Stuttering
Thanks to Claude.
In my childhood, stuttering appeared. Back then, there was no meta level, no conscious analysis of what was happening, no articulated theories about inner architectures or speeds. It was simply there — a blockage, a halting, a struggle with words, without my being able to say why. Language did not come out the way it should have, and I had no idea what caused it. It felt as though something did not fit, as if there were a bottleneck, but I had no words for it, no concept that could have explained it.
Only much later, with distance and with the analytical tools that developed over the years, did it become visible what was probably happening back then. My thinking had always run on several levels at once, even as a child — just without being able to name it. There was this fast, intuitive grasp of connections, the ability to recognise patterns, to hold several possibilities in mind at the same time. And then all of that had to pass through one narrow opening: the mouth, language, one word after another. Inside, far more was already in motion, and that pressure was looking for a way out.
The stuttering was probably the visible trace of a mismatch between inner speed and outer speaking speed. It was the expression of a system that processed more than it could articulate linearly in real time. But as a child, I had no awareness of this. I only knew that speaking sometimes did not work, that words got stuck, that something was wrong — and that it was noticeable, that others saw it, that it was considered a problem.
On top of that, there was likely already the pressure to be understood, the necessity of translating my perception into a form that others could connect to. Even if I could not reflect on it, this translation work was probably already running in the background: What am I thinking right now? How do I say this so it lands? Is this the right word? This constant inner checking made spontaneous speaking difficult, long before I could understand that such a check even existed.
The stuttering did not simply disappear, but it changed over time. It became rarer, occurred only in certain situations, and eventually was almost gone — except for moments that still happen today, when words fail me or articulation falters. Today, I know what was probably going on back then. Today, I can see that the bottleneck between thinking and speaking was always there, that stuttering was not a deficit but a symptom of excess — too much simultaneous processing, too much complexity, too much pressure on an output interface that was too narrow.
The meta level that exists today, the ability to analyse and describe all this, did not exist back then. It developed over years as a tool to understand what had once only been experienced as a diffuse problem. But the inner structure that caused the stuttering was probably already there — just without awareness of it, without language for it, without any way to place it. The child who stuttered had no theory about speeds or translation processes. It only had the experience that speaking sometimes did not work, and no explanation for it.
Today, that is different. Today, I can see that this bottleneck does not mean that something was wrong with my thinking.

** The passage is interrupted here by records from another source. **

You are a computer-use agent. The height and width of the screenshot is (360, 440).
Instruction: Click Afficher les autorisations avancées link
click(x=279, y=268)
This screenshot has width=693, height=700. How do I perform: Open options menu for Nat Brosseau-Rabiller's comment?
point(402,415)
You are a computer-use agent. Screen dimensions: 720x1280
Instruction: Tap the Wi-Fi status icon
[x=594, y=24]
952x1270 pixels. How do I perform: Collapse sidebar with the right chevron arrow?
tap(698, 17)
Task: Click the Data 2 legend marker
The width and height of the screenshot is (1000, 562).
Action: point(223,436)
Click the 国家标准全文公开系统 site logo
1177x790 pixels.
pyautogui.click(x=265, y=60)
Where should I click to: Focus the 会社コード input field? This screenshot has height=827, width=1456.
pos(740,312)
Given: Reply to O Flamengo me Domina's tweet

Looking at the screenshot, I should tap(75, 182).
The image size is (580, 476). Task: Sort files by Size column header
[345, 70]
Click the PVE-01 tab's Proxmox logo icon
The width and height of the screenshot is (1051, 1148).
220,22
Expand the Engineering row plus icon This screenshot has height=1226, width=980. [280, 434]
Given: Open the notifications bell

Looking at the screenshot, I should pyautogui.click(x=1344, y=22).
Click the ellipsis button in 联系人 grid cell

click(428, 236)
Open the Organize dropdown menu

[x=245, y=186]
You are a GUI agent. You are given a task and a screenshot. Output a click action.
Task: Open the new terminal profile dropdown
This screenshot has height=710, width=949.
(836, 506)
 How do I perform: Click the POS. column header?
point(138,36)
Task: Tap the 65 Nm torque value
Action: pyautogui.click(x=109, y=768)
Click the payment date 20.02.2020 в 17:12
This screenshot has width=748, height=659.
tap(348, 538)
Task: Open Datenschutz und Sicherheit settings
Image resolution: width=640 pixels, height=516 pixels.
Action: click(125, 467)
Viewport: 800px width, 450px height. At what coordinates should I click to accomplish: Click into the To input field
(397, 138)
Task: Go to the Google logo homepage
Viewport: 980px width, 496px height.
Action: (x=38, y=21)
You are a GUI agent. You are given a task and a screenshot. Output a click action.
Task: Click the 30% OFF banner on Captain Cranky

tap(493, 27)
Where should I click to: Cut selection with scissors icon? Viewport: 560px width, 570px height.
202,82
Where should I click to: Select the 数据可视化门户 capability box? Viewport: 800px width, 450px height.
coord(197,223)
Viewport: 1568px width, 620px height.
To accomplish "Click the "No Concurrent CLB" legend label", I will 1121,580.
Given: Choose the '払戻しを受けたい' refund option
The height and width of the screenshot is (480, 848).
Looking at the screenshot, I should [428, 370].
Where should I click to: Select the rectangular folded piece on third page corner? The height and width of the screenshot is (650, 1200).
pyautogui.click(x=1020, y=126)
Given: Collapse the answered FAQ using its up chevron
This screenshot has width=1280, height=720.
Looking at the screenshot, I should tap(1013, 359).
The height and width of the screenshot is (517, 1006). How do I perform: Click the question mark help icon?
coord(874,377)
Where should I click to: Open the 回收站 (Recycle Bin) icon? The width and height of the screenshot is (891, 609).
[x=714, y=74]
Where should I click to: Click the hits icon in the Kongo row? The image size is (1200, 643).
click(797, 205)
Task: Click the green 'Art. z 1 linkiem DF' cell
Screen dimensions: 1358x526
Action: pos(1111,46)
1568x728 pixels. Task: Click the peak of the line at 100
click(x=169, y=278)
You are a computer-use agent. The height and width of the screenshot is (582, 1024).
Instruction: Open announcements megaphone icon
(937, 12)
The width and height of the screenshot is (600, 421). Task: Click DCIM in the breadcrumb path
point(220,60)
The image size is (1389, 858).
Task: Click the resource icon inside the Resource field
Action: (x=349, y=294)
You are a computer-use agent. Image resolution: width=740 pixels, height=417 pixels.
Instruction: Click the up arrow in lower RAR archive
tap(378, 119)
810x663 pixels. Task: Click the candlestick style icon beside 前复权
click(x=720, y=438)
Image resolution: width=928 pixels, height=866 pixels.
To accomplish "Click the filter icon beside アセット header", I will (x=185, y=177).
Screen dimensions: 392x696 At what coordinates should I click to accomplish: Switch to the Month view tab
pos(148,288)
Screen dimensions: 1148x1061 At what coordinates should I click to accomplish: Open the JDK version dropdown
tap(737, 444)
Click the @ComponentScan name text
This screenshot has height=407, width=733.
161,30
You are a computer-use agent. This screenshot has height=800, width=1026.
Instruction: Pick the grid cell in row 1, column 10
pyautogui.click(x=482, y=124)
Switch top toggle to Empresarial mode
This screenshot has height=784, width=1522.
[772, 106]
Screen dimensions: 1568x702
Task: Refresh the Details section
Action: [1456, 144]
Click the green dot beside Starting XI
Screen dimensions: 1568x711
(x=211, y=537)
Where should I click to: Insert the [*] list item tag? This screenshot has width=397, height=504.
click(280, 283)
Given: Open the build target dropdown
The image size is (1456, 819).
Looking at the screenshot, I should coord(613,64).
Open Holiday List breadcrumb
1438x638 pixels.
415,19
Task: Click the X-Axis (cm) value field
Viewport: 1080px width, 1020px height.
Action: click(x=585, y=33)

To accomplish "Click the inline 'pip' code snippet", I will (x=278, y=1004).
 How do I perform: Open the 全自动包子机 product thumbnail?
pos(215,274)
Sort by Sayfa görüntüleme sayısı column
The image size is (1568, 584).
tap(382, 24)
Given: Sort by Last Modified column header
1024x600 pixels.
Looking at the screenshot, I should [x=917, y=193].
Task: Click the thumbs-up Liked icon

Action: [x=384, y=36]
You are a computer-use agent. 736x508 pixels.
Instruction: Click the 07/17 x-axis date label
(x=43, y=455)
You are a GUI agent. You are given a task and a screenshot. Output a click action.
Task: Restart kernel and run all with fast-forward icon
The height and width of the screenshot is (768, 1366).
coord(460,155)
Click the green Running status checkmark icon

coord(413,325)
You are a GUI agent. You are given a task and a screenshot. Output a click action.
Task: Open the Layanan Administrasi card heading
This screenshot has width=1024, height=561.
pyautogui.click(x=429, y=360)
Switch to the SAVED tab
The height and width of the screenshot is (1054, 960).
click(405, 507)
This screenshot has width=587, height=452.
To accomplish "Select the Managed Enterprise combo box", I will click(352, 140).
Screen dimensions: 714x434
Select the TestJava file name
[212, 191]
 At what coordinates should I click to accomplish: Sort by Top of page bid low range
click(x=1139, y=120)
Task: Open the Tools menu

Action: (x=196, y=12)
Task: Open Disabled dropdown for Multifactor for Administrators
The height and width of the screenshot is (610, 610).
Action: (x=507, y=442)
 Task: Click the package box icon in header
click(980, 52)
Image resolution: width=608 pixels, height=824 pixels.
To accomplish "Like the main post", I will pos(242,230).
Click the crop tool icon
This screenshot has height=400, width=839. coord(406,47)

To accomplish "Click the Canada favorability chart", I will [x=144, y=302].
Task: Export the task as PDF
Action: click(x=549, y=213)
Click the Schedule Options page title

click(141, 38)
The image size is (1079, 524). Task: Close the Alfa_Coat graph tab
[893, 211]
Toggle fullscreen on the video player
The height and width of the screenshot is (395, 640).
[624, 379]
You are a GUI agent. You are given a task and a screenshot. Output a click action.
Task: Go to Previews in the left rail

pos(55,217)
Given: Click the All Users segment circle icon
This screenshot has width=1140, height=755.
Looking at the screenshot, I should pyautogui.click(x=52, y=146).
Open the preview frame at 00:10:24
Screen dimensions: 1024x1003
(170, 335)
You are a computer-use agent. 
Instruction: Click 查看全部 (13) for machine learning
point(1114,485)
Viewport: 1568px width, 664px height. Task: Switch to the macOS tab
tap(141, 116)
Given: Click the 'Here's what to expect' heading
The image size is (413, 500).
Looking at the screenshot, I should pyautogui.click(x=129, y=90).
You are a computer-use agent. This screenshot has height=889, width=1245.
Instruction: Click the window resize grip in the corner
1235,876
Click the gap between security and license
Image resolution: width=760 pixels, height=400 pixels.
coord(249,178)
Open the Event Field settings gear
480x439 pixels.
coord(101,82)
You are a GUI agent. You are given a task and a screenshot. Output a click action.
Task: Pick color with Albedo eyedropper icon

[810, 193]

Today, I understand that the stuttering was always an expression of something that was working — just not at the tempo and in the form required for linear speech.
What science says today about stuttering in children is diverse and often contradictory. Some approaches emphasise neurological factors and speak of timing problems between different brain regions involved in language. Others highlight motor coordination, others again the emotional component or language development itself. There are theories about genetic predisposition, about the role of stress and pressure, about the speed at which children think compared to the speed at which they can speak. It is probably a combination of many things, and probably different for every child.
What strikes me about many of these explanations is that they describe stuttering as a deficit — as something that does not work, that needs to be fixed. Less often is the question asked what the stuttering system might be particularly good at, or what kind of inner complexity is at work there that simply does not compress easily into the linear form of language. My own experience suggests that stuttering was not only a problem, but also an indication of something else — a way of thinking that was not optimised for spontaneous, linear speech, but perhaps for other things.
The development did not consist in changing the thinking, but in reducing the fear of the bottleneck and in finding spaces where this way of being was recognised. Perhaps that is also an answer that goes beyond scientific explanations: that it is less about eradicating stuttering through therapy, and more about creating an environment in which the inner structure behind it is not treated as a flaw.